Retype the tail of the data exactly, starting at the line containing "Instruction: Select the 60分 interval tab" and stopping at the last line.

START DATA EXTRACT

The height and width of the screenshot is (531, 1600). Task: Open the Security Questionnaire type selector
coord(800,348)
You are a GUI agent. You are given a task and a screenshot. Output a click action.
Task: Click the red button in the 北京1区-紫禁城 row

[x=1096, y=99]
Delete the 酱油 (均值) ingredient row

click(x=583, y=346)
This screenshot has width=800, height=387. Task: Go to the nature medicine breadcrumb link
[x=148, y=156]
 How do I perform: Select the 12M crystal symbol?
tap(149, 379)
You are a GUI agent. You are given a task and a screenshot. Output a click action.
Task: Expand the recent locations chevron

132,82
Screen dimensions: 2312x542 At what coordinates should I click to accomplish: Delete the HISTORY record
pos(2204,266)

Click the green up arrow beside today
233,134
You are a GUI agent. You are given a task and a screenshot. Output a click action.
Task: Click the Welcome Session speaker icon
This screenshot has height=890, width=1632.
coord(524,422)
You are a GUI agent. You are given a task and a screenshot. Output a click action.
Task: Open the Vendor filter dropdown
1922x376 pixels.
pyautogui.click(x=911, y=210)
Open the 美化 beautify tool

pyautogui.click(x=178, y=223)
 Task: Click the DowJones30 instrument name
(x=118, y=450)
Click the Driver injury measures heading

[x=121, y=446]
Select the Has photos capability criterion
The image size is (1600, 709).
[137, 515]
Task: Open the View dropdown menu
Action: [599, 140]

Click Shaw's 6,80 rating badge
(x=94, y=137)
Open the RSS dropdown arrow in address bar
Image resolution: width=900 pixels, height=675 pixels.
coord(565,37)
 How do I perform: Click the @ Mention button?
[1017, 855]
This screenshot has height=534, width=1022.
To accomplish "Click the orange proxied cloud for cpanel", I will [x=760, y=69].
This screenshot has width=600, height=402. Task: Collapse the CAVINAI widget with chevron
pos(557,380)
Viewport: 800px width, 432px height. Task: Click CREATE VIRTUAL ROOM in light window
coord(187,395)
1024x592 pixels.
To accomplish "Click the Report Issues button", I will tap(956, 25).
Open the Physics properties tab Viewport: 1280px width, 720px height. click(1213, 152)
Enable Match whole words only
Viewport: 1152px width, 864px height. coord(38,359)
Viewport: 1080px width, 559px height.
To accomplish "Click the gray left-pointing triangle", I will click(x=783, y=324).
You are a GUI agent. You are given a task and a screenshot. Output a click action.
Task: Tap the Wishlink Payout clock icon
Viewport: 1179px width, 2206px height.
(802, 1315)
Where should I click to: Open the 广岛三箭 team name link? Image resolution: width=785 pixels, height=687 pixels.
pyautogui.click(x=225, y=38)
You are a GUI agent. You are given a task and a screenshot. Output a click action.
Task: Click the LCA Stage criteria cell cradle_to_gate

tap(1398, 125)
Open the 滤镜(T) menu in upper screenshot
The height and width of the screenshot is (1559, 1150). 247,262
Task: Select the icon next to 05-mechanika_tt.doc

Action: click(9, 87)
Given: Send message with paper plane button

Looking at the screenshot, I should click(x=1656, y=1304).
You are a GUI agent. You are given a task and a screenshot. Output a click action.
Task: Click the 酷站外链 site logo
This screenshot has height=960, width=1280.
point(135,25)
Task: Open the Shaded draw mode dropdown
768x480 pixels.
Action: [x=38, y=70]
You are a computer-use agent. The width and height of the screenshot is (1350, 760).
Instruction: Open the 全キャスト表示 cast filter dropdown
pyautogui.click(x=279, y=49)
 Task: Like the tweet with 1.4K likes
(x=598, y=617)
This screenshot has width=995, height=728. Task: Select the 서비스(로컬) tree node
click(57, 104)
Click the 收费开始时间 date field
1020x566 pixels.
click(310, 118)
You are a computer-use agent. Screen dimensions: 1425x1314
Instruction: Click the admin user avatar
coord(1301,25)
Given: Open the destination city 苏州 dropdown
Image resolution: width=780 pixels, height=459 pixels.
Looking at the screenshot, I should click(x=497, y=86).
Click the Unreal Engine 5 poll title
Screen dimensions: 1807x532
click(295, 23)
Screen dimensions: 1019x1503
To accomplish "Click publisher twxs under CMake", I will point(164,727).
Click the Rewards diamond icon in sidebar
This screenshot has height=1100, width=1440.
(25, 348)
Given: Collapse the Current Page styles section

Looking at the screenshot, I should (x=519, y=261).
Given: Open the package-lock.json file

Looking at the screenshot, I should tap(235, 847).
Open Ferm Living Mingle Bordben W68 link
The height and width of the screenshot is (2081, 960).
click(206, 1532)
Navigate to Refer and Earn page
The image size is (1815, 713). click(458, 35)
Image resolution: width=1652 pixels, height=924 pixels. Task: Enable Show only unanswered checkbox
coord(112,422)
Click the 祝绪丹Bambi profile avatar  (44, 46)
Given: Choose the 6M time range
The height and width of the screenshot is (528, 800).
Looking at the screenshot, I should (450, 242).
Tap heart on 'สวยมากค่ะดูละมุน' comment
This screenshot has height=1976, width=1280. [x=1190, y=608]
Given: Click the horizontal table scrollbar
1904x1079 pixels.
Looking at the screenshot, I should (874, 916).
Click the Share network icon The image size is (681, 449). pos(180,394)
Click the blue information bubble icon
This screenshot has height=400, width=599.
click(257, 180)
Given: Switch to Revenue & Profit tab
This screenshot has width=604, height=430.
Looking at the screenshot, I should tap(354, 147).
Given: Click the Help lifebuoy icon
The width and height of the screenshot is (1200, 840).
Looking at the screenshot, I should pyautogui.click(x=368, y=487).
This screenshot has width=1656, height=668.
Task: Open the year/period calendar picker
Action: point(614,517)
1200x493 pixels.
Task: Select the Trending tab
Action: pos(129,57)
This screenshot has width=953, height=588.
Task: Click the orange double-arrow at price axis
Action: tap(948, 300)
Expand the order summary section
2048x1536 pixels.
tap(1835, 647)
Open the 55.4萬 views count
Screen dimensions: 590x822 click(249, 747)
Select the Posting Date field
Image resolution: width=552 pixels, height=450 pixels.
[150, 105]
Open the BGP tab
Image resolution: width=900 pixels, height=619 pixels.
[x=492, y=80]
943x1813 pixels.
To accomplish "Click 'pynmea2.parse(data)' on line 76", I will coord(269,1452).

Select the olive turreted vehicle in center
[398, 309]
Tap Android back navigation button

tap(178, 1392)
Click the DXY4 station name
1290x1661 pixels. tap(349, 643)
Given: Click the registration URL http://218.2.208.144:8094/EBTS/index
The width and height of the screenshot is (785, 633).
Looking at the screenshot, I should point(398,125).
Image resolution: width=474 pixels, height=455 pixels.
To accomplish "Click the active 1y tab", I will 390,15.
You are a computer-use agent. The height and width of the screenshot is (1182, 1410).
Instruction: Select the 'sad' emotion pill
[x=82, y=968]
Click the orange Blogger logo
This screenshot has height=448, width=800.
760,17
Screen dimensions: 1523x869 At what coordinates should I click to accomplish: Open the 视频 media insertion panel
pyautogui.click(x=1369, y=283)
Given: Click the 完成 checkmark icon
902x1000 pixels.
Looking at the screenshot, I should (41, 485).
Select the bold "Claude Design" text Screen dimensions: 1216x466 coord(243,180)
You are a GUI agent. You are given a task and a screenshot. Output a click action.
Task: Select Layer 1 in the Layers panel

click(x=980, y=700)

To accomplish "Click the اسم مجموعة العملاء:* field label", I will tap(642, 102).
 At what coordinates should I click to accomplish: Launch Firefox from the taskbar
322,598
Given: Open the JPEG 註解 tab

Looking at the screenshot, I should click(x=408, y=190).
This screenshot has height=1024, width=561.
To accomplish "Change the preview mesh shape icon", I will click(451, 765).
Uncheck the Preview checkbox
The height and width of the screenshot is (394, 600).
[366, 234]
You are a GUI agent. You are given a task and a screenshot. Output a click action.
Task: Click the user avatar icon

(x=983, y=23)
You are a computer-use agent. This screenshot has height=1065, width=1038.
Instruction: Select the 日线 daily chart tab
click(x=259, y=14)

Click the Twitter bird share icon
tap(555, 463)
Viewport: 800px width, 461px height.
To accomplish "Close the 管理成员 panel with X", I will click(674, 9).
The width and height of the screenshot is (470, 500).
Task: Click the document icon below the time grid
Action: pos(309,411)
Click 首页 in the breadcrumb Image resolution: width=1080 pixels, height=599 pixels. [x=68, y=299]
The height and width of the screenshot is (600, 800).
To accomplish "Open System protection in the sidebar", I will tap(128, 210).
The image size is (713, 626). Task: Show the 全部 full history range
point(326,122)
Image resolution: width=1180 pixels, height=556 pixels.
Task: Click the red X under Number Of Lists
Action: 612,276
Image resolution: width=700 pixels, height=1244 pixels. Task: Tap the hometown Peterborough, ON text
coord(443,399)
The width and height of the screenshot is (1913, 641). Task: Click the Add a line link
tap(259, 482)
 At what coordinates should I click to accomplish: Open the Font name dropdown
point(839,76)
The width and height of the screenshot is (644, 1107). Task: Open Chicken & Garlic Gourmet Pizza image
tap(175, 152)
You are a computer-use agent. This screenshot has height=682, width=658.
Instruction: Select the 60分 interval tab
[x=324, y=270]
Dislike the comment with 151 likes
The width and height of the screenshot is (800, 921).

END DATA EXTRACT

**RESPONSE BELOW:**
Instruction: Select the 60分 interval tab
[x=324, y=270]
Dislike the comment with 151 likes
The width and height of the screenshot is (800, 921).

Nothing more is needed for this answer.